━━━ Dataset records

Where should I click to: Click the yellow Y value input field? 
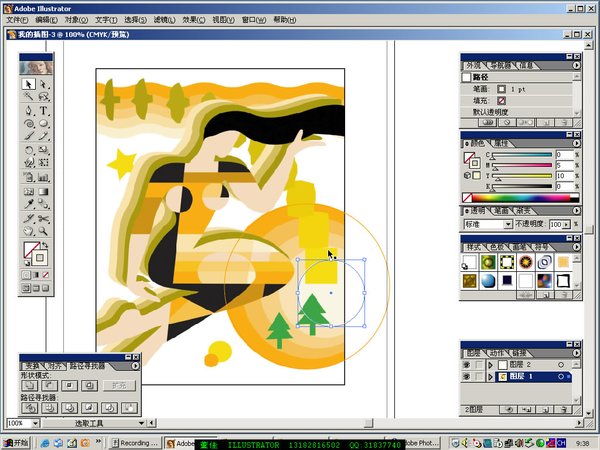(x=563, y=176)
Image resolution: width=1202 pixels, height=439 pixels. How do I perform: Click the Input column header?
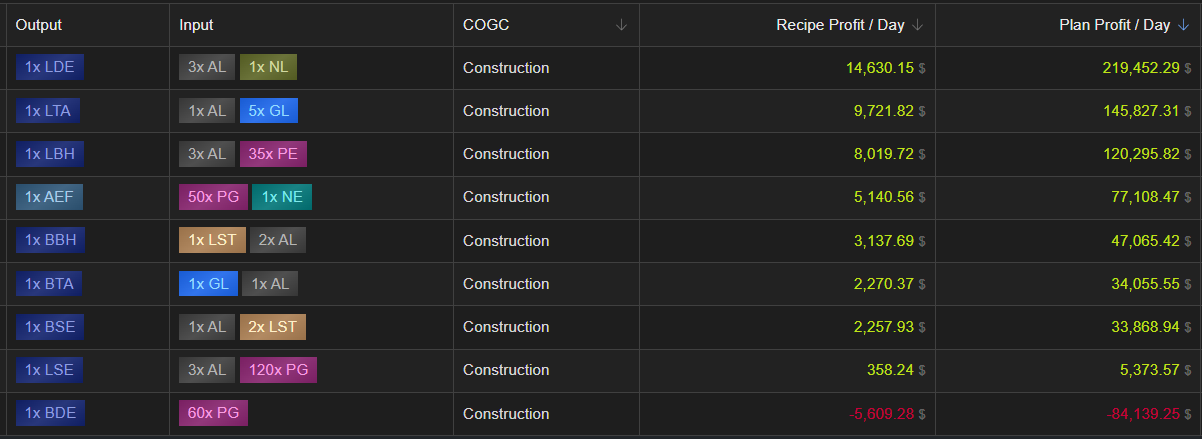[196, 25]
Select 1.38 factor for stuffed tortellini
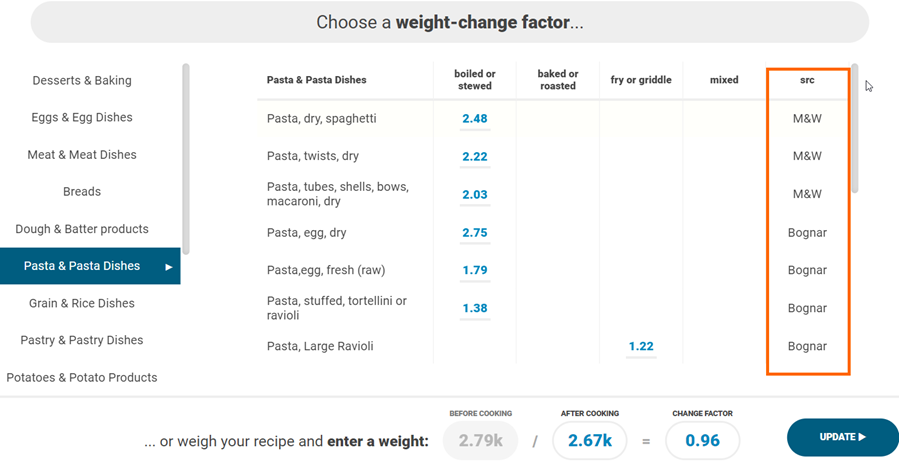899x465 pixels. (x=475, y=308)
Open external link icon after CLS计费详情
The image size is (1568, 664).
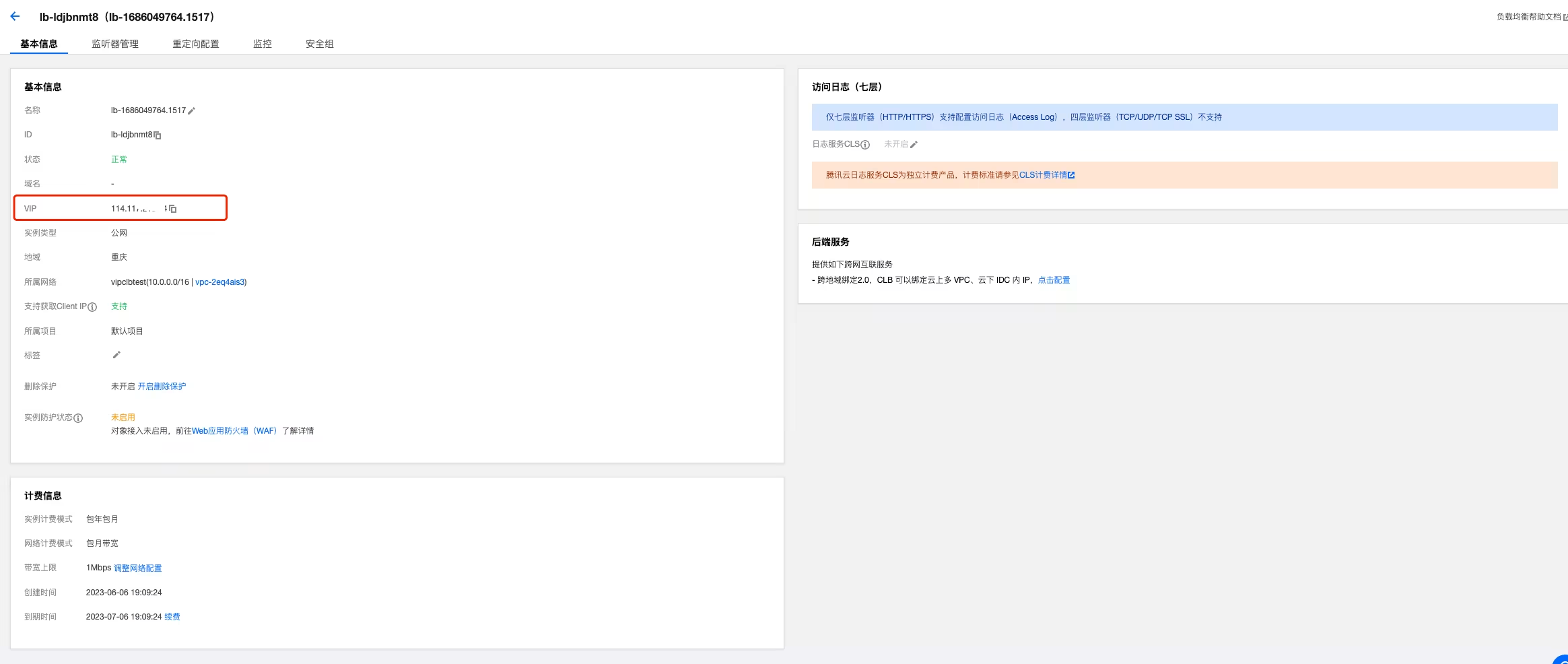pyautogui.click(x=1071, y=175)
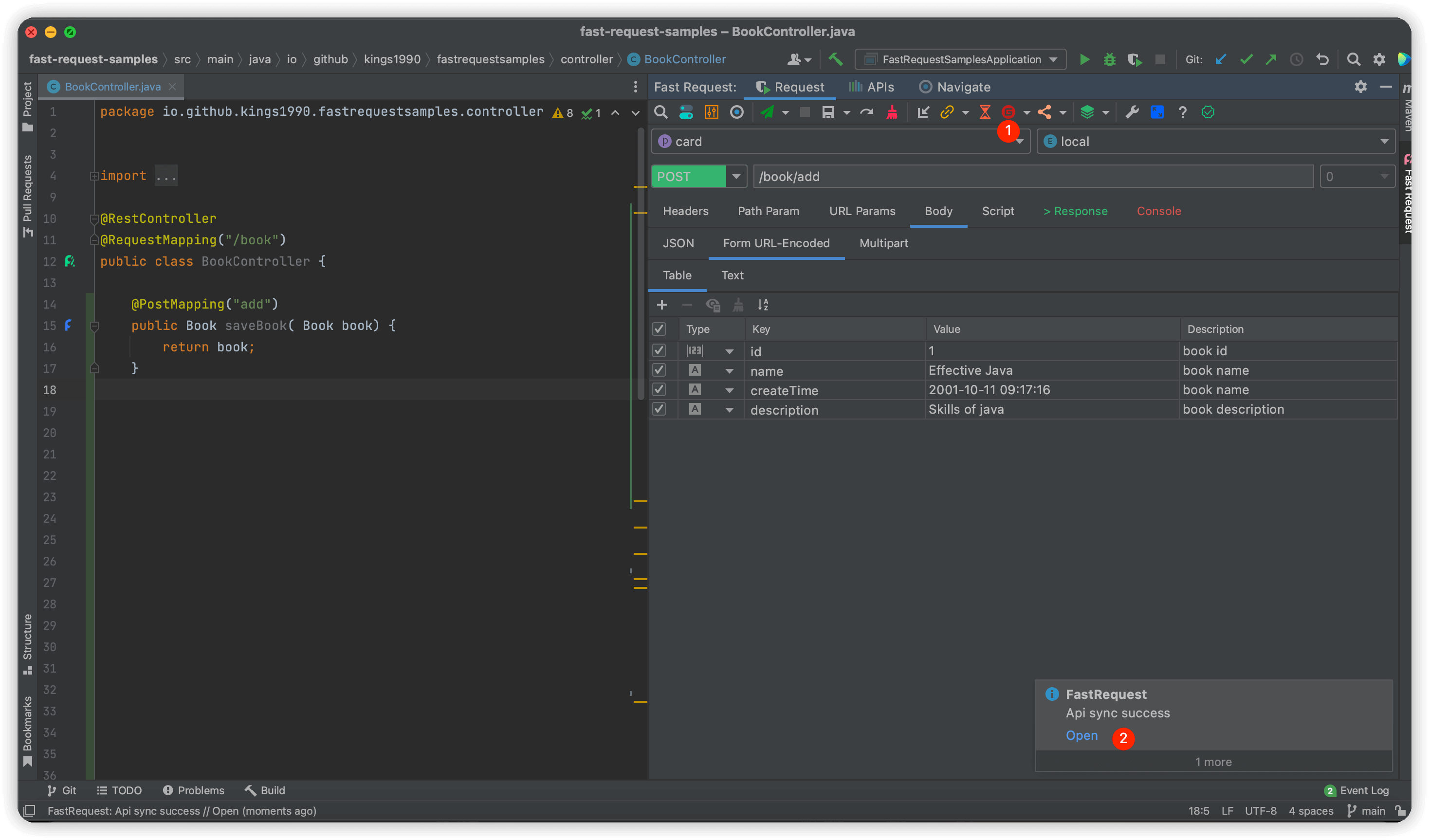The image size is (1429, 840).
Task: Click the floppy disk save icon
Action: [828, 112]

━━━━━━

Goal → Reproduce every line of the listing above word for word, leaving out the pictures.

In response →
Where should I click to: Click the yellow Y value input field? 
(x=563, y=176)
Image resolution: width=1202 pixels, height=439 pixels. How do I perform: Click the Input column header?
[196, 25]
Select 1.38 factor for stuffed tortellini
899x465 pixels. (x=475, y=308)
Open external link icon after CLS计费详情
The image size is (1568, 664).
pyautogui.click(x=1071, y=175)
The image size is (1429, 840).
Task: Click the floppy disk save icon
Action: [828, 112]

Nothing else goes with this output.